-- RECORDS FOR PROCESSING follows --
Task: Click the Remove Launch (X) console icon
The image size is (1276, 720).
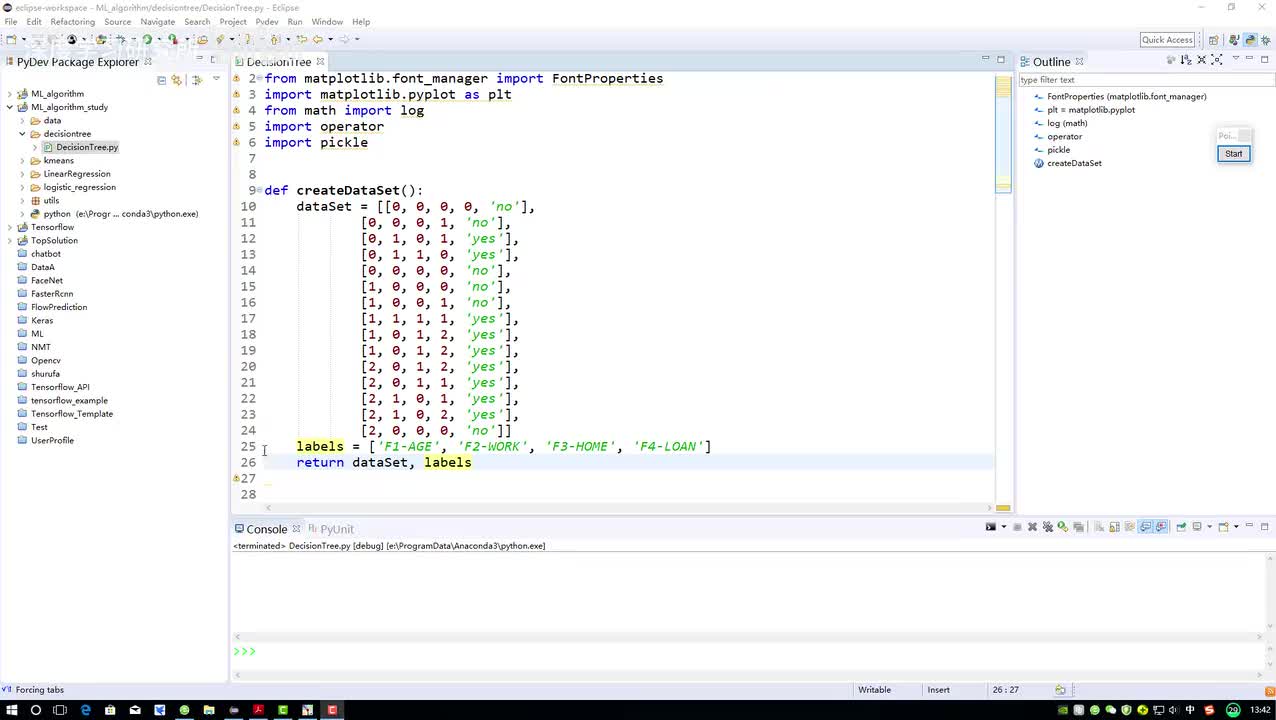Action: tap(1033, 527)
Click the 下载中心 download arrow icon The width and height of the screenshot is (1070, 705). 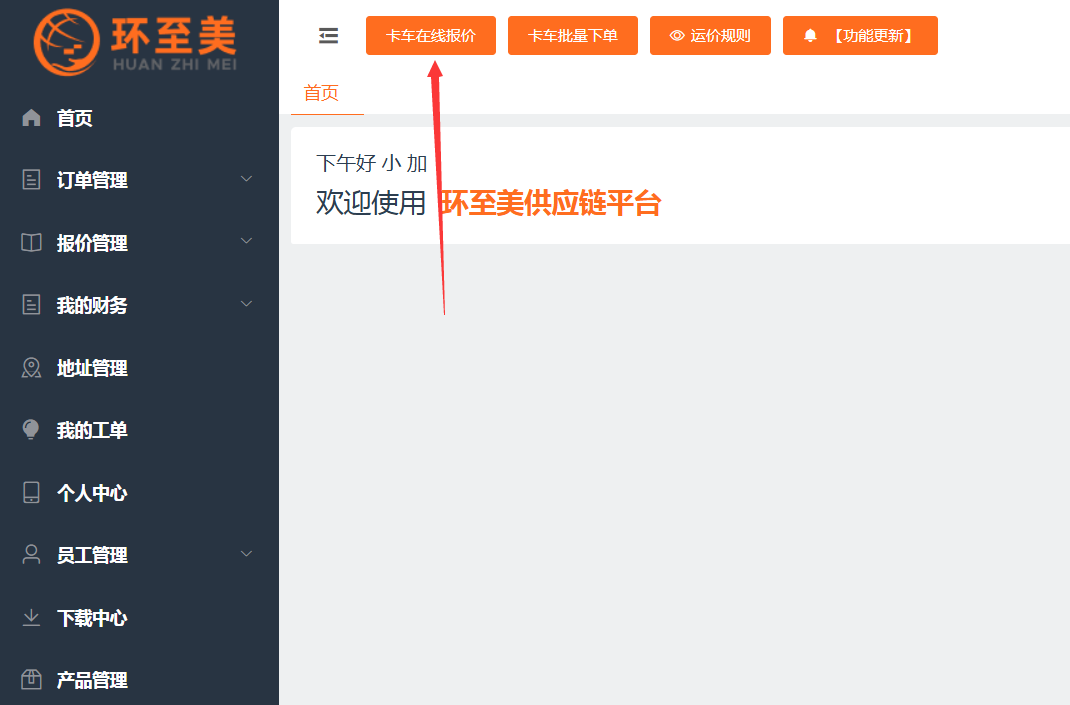(31, 618)
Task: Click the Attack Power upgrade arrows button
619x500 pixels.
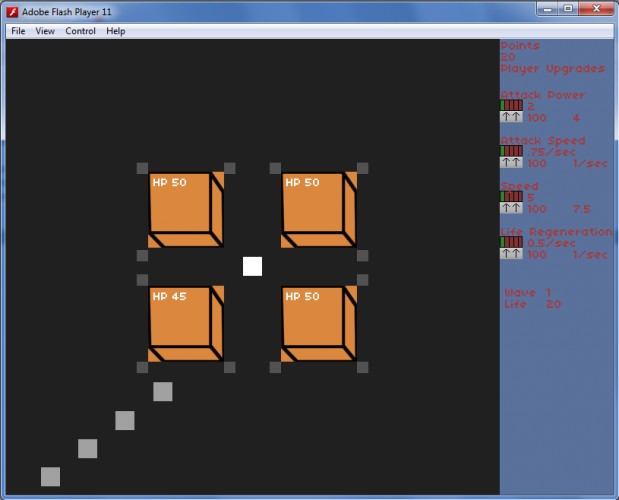Action: [511, 117]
-- RECORDS FOR PROCESSING concluded --
● WORK INSTRUCTION: Go back to the line containing "Task: Click the Attack" and output it and every line after it through the end of the records, exactly, but not the pictures.

● ANSWER FOR THE TASK:
Task: Click the Attack Power upgrade arrows button
619x500 pixels.
Action: [511, 117]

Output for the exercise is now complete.